[Stored data entries]
■ ■ ■

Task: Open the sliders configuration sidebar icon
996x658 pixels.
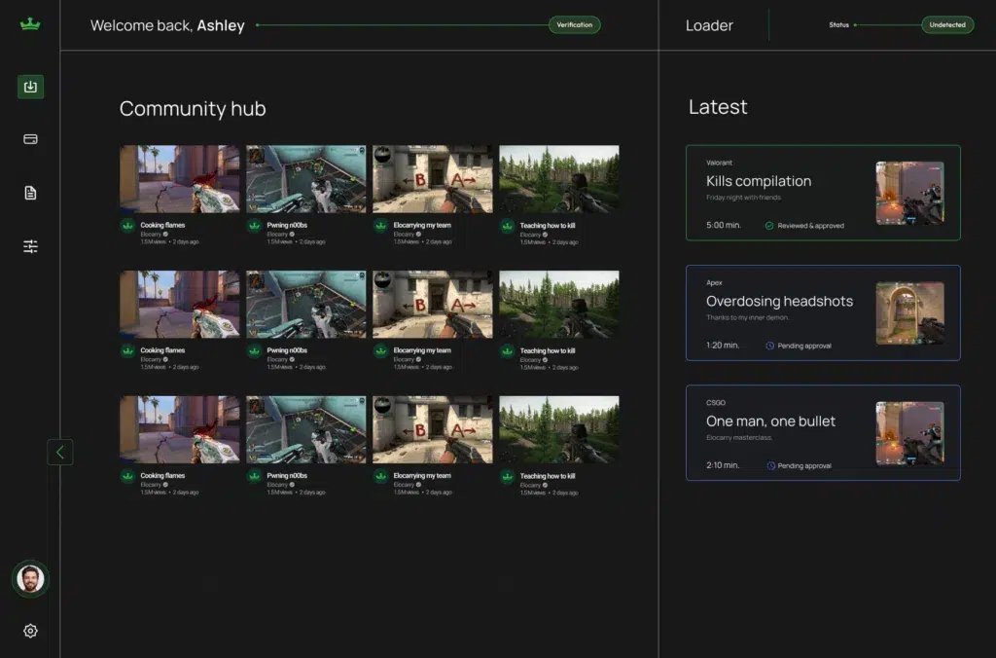Action: 30,246
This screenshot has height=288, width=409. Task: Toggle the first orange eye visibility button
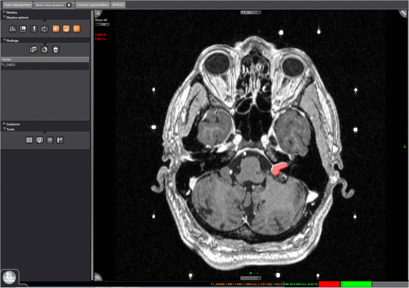(x=56, y=29)
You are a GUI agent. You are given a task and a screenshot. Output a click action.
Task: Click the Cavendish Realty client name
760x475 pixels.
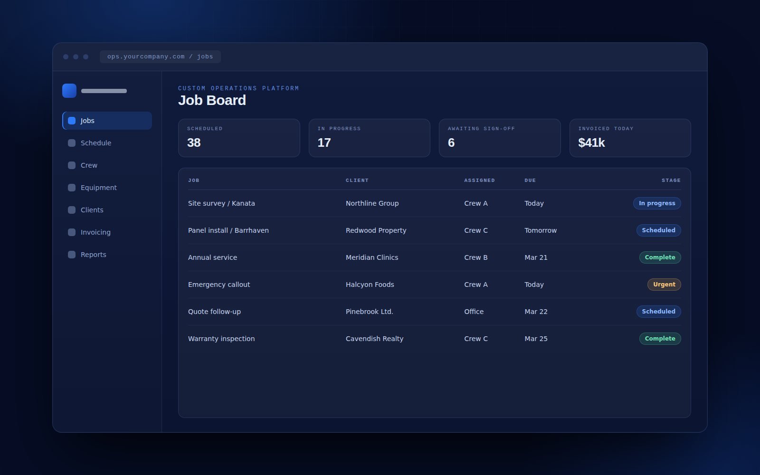(x=374, y=339)
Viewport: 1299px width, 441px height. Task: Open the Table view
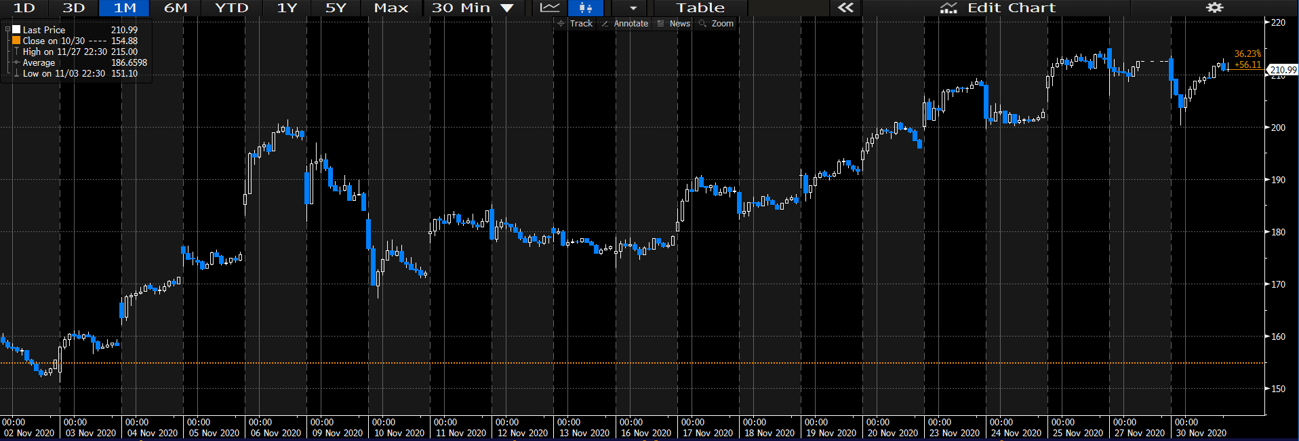pyautogui.click(x=700, y=8)
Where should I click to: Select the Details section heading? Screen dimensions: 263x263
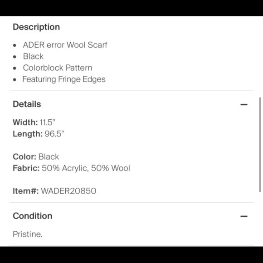click(x=27, y=104)
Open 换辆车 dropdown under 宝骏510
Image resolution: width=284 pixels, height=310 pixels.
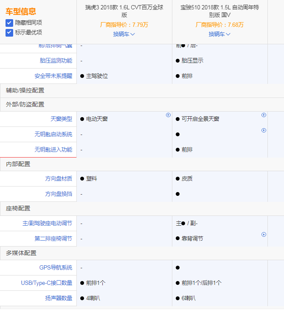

■ ■ ■

* _Task_: Give again the stretch of lines above from the one with "996x658 pixels." through the one with "Open 换辆车 dropdown under 宝骏510", both ends kept, and copy no pictures.

* _Result_:
996x658 pixels.
Action: 30,246
This screenshot has height=288, width=409. Task: Toggle the first orange eye visibility button
(x=56, y=29)
You are a GUI agent. You are given a task and a screenshot. Output a click action.
Task: Click the Cavendish Realty client name
760x475 pixels.
(x=374, y=339)
Viewport: 1299px width, 441px height. Task: Open the Table view
pyautogui.click(x=700, y=8)
Where should I click to: Select the Details section heading? Screen dimensions: 263x263
click(x=27, y=104)
Open 换辆车 dropdown under 宝骏510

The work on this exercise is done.